Ao contrário do que se pode supor, as pílulas não eram engolidas. Para liberar a substância em seu interior, era necessário morder a pílula com os dentes. Inalando o vapor liberado causava a morte imediata.

Escuta Portátil


Um dos itens mais identificados com o trabalho de espionagem, a escuta telefônica portátil presente nas primeiras décadas do século XX era um dispositivo diretamente instalado no aparelho que o conectava a centrais móveis responsáveis por compartilhar a linha.

Em geral, esses aparelhos tinham de ser conectados a postes telefônicos através de fiação e eram difíceis de serem disfarçados. A eficácia deles também era discutível, já que espiões experientes eram capazes de perceber a existência de uma escuta abrindo um telefone ou meramente ouvindo estalos na ligação. Aparelhos de escuta mais modernos, as chamadas Caixas Bege, começaram a ser desenvolvidos em 1940. esta eram acopladas a gravadores automáticos que eram ligados assim que a ligação se completava. Contudo, foi na década de 50 que se deu o auge desse tipo de espionagem que revolucionou o trabalho de espião.

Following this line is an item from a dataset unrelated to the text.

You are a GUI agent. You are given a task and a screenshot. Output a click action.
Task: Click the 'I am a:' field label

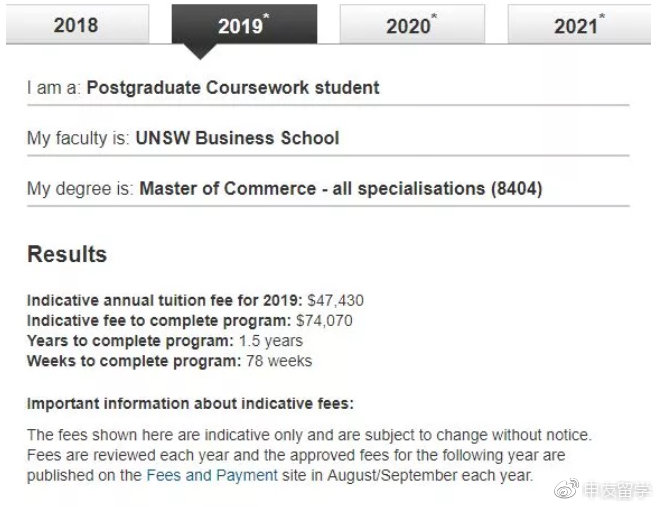point(54,88)
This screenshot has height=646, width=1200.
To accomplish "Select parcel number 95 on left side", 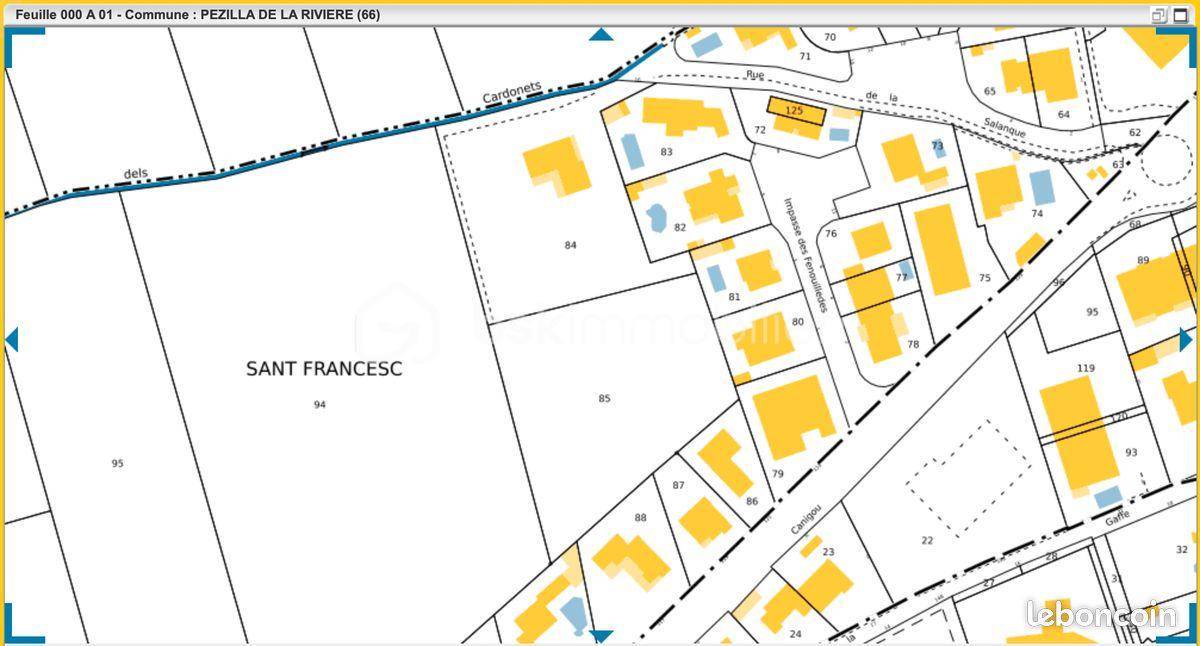I will [118, 464].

Na era de ouro da Guerra Fria, centrais de telefonia móvel eram montadas e usadas especialmente para interceptar ligações telefônicas analógicas. Estima-se que em Berlim existissem mais de 70 mil escutas ativas, isso em uma cidade que possuía cerca de 78 mil linhas. Um espião era capaz de instalar um grampo em pouco menos de 2 minutos. As centrais clandestinas também se devotavam a captar emissões de rádio e transmissão em ondas curtas. 

Para competir com as centrais de escuta, as principais nações emitiam sinais que visavam embaralhar suas transmissões e dificultar a captação. Centrais de contra-espionagem modificavam seus aparelhos a cada semana para atualizar sistemas e se precaver da ação de espiões e grupos de técnicos rastreavam as linhas em busca de grampos. Um único telefone público em um café de Berlim chegou a ter mais de 25 grampos. 

Na década de 1950, escutas instaladas em centrais eram uma enorme preocupação dos governos mundiais. Em 1955 durante a Caça às Bruxas do Macartismo, várias centrais telefônicas norte-americanas foram interditadas para que buscas por escutas fossem conduzidas por agentes do FBI. Supostamente após realizar as buscas, inúmeras linhas foram grampeadas para que os agentes do governo pudessem espionar civis (sem autorização, é claro).